■ **Work to be completed**
Format the listing below as a JSON list of strings, one per line, starting at its first line and ending at the line containing "click(568, 17)". Leave out blank lines and the pictures.
+ + + + + + +
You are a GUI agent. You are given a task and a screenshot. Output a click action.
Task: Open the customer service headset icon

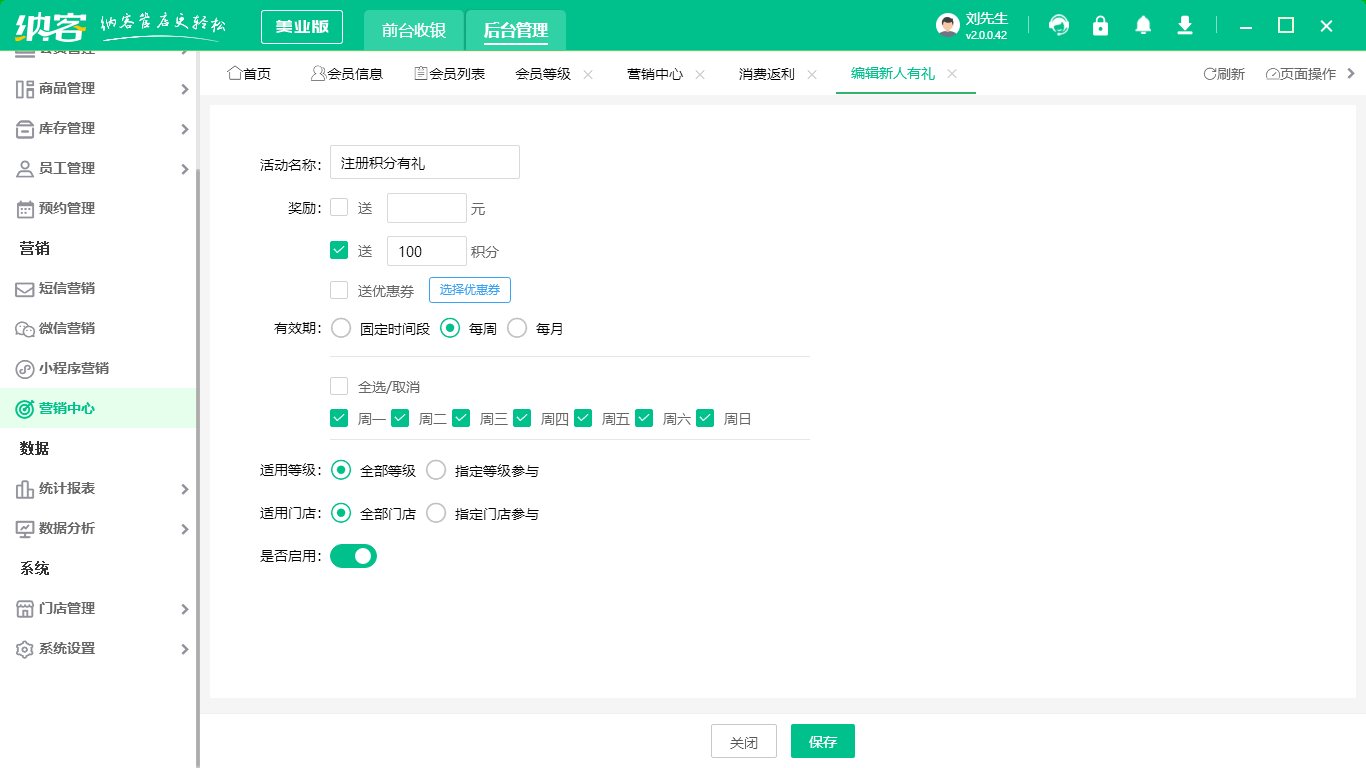click(x=1058, y=25)
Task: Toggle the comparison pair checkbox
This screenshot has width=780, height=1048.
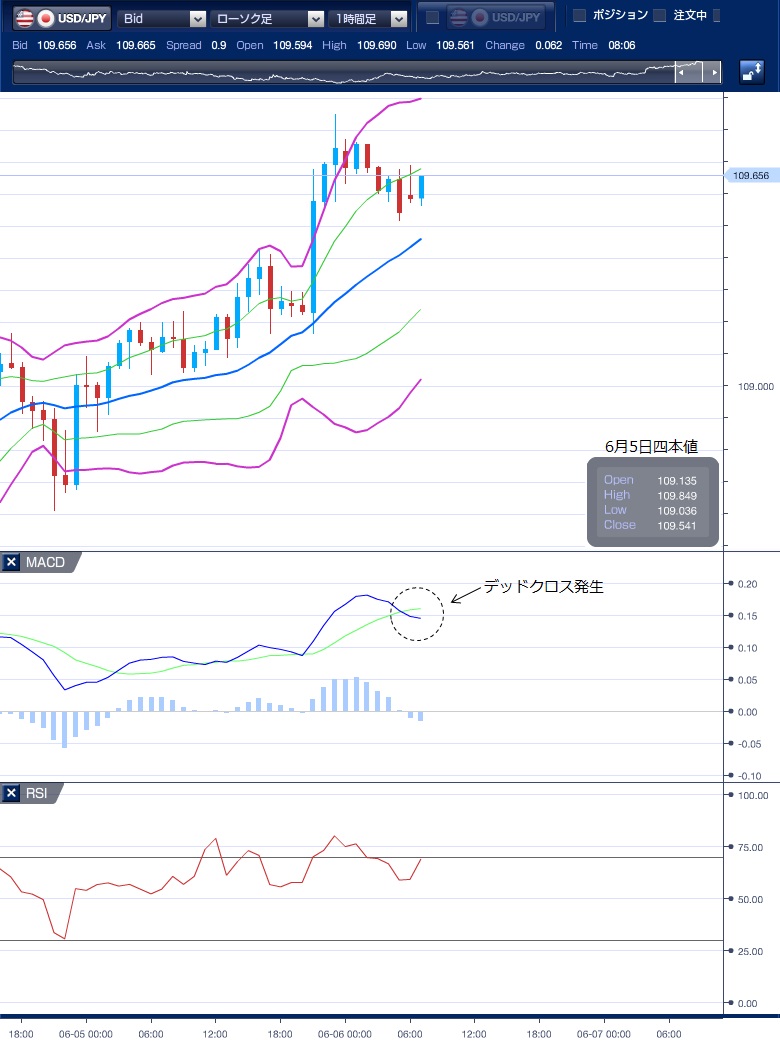Action: pyautogui.click(x=432, y=18)
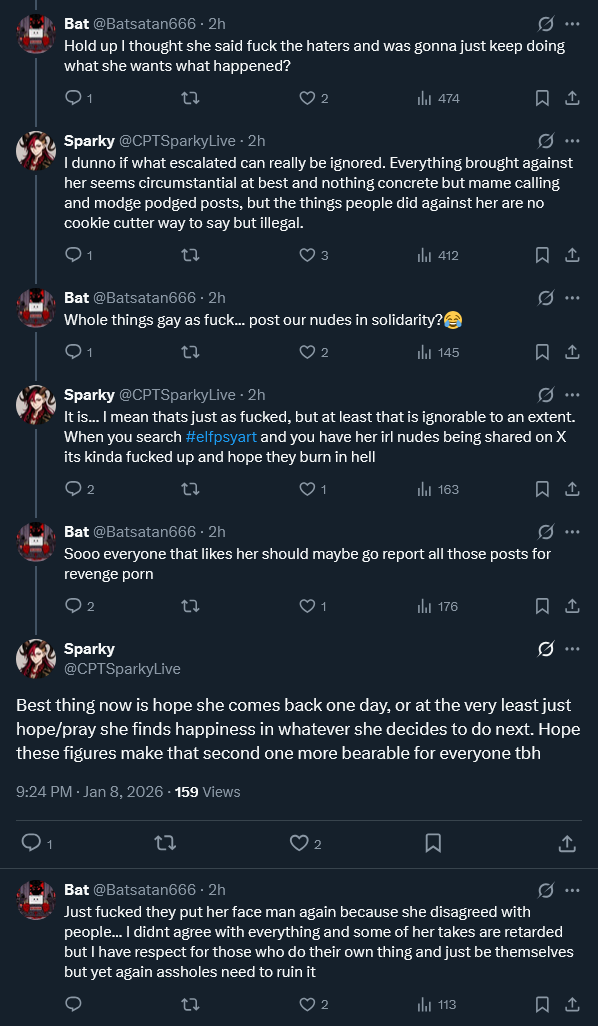Click Bat's avatar on 'Hold up' tweet
The image size is (598, 1026).
pos(36,33)
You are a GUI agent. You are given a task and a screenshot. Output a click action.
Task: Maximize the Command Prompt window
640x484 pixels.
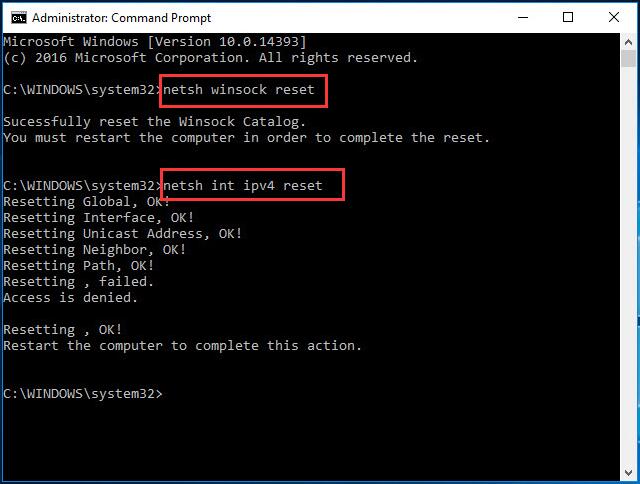click(568, 17)

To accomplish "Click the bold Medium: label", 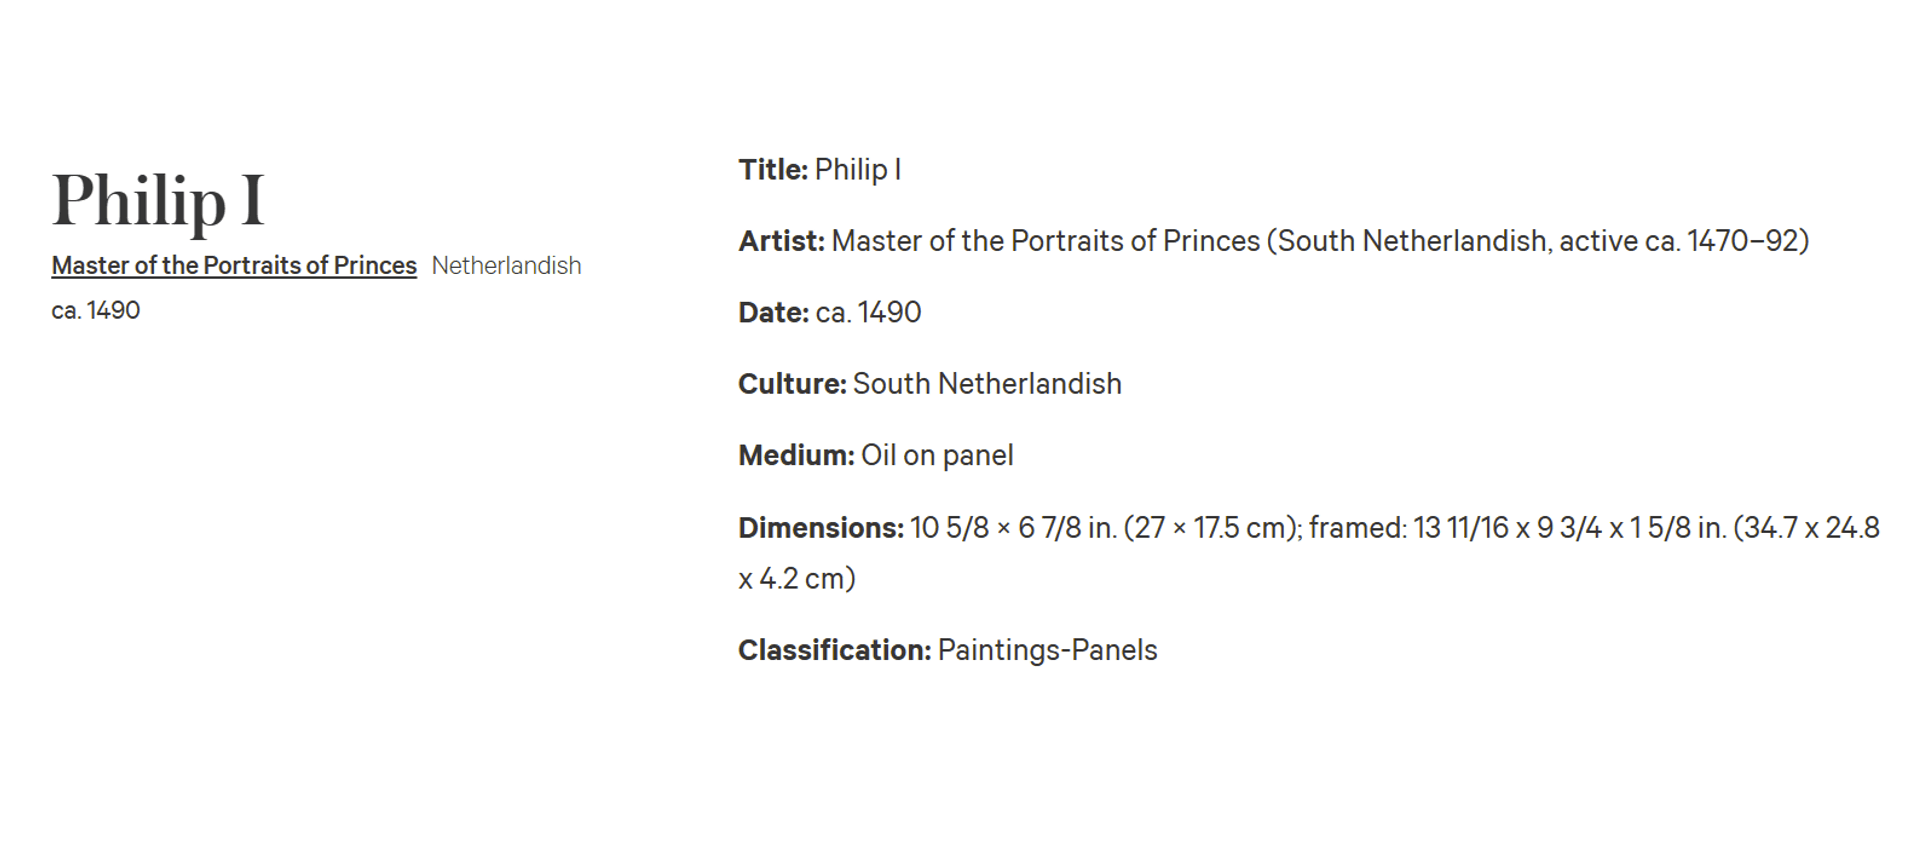I will coord(797,455).
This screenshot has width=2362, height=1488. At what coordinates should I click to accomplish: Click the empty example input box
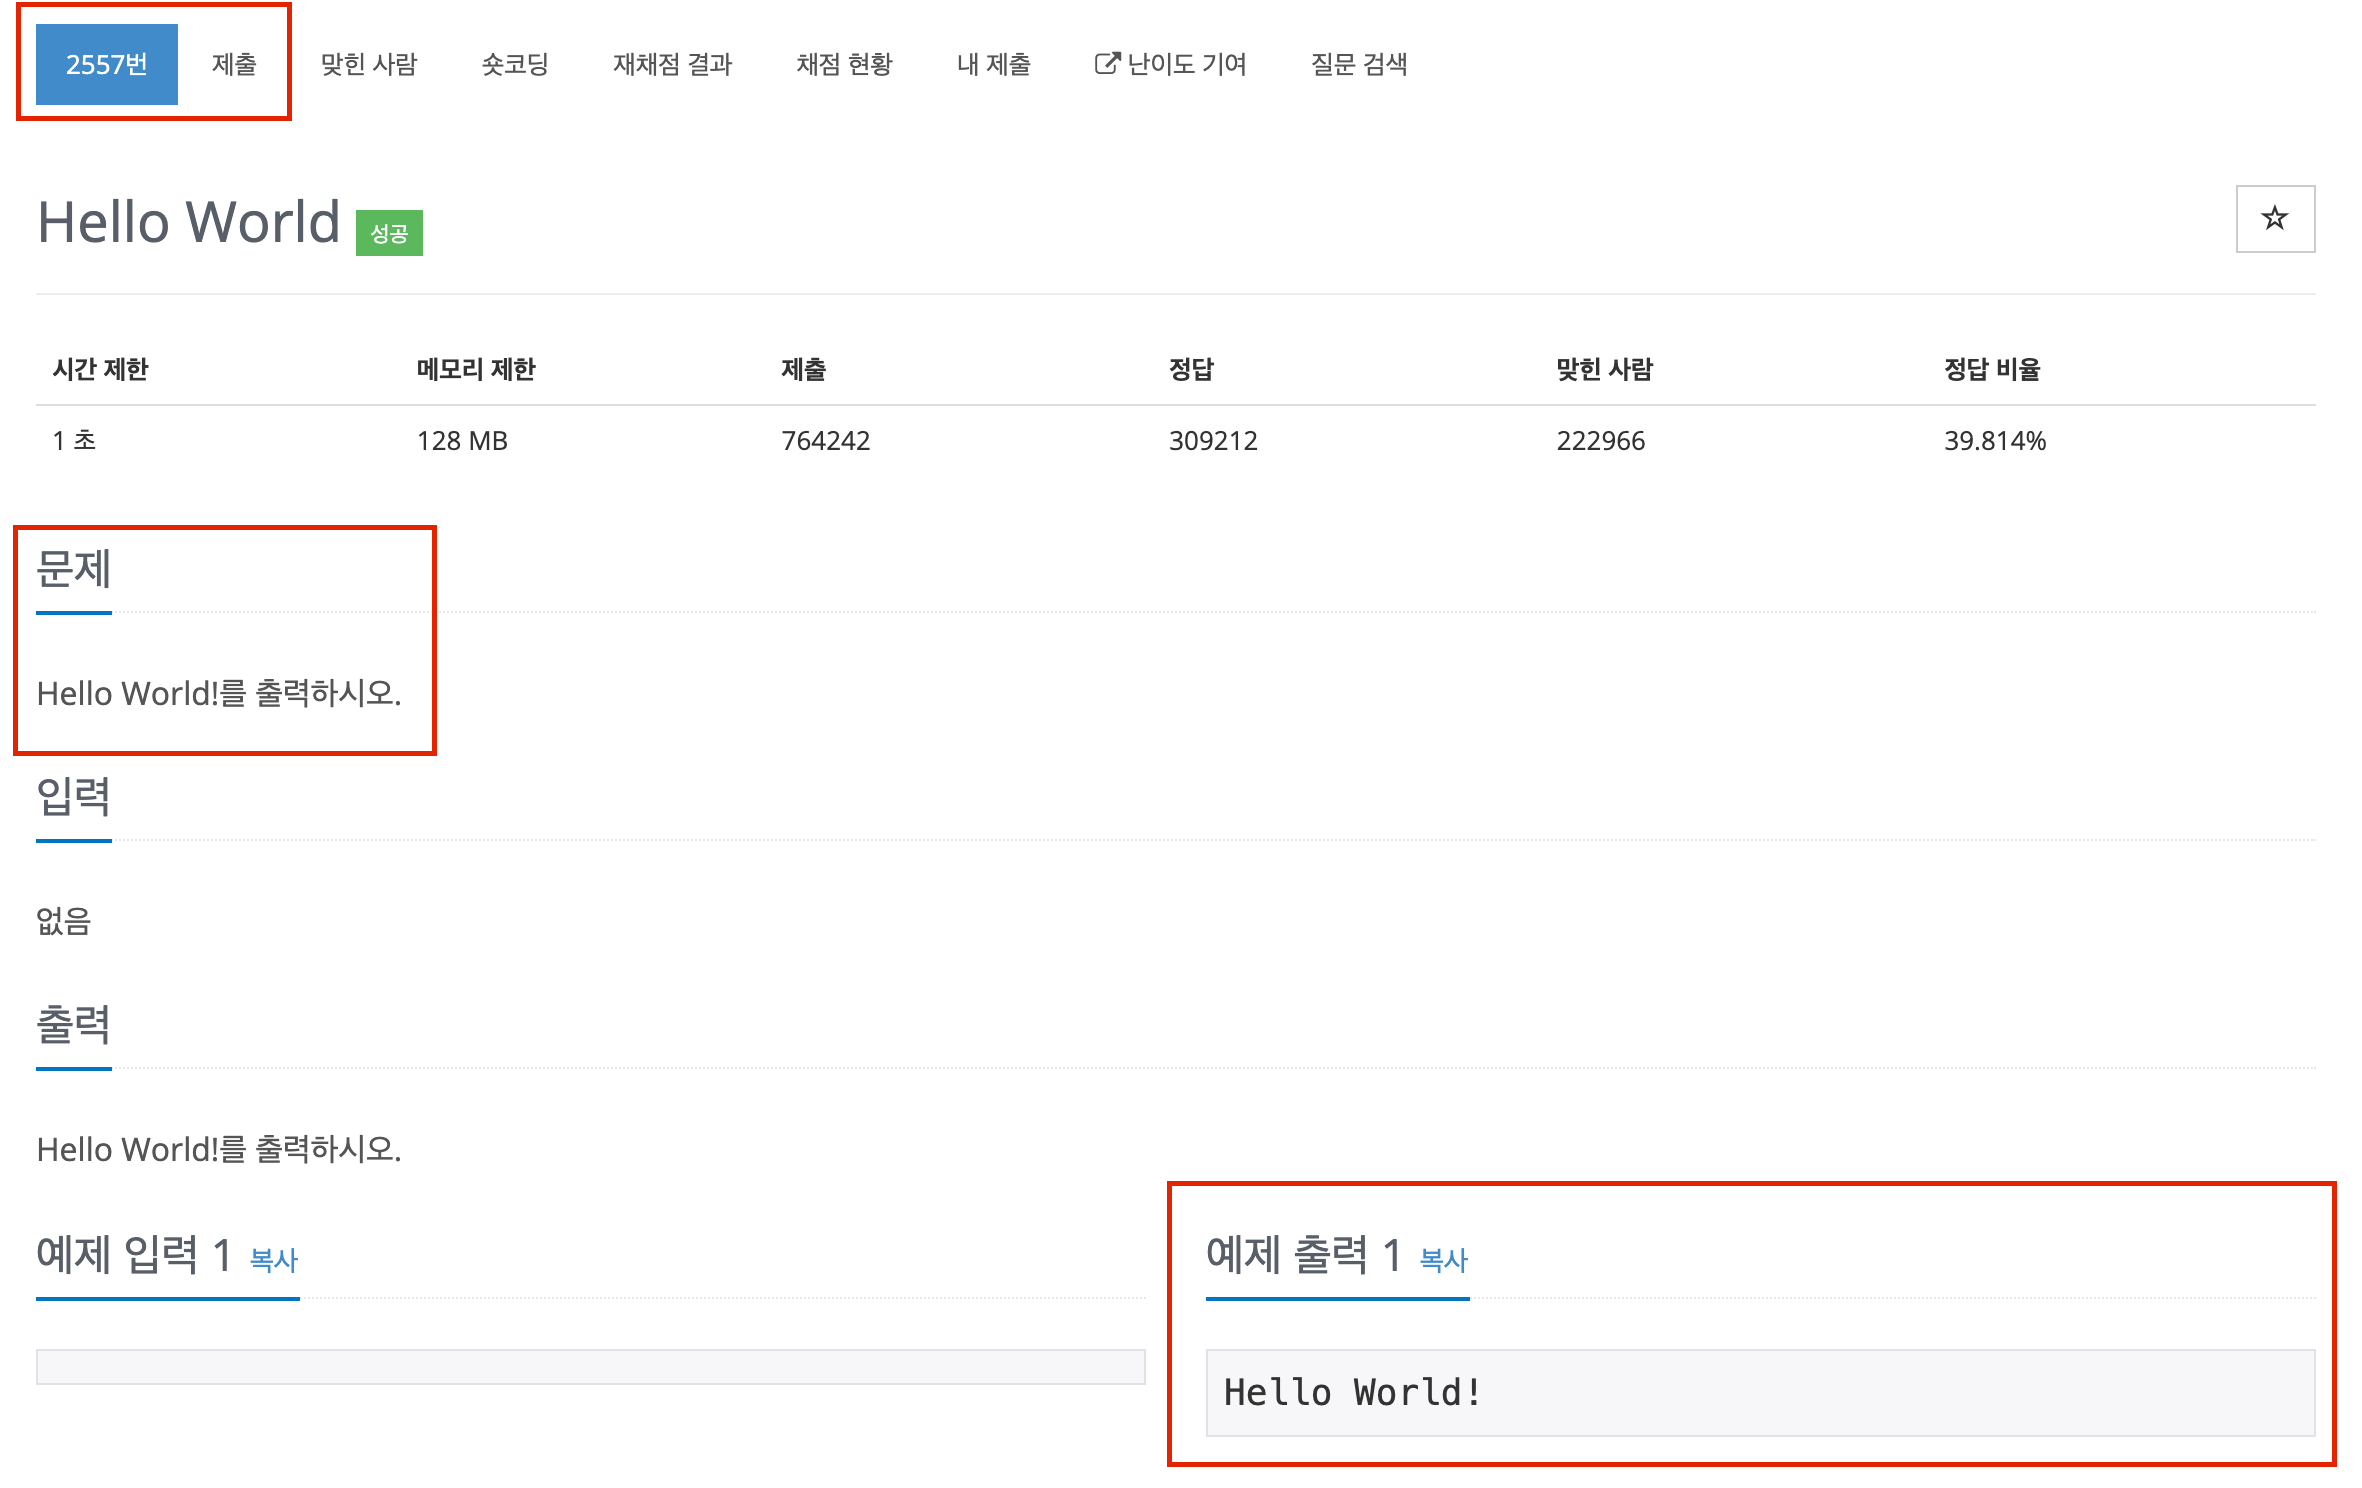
+ + + + + + +
■ **Written solution**
[
  "You are a GUI agent. You are given a task and a screenshot. Output a click action.",
  "Task: Open the customer service headset icon",
  "click(x=1058, y=25)",
  "Task: Toggle the comparison pair checkbox",
  "This screenshot has width=780, height=1048.",
  "Action: pyautogui.click(x=432, y=18)",
  "Click Bat's avatar on 'Hold up' tweet",
  "The image size is (598, 1026).",
  "pos(36,33)",
  "You are a GUI agent. You are given a task and a screenshot. Output a click action.",
  "Task: Maximize the Command Prompt window",
  "640x484 pixels.",
  "click(568, 17)"
]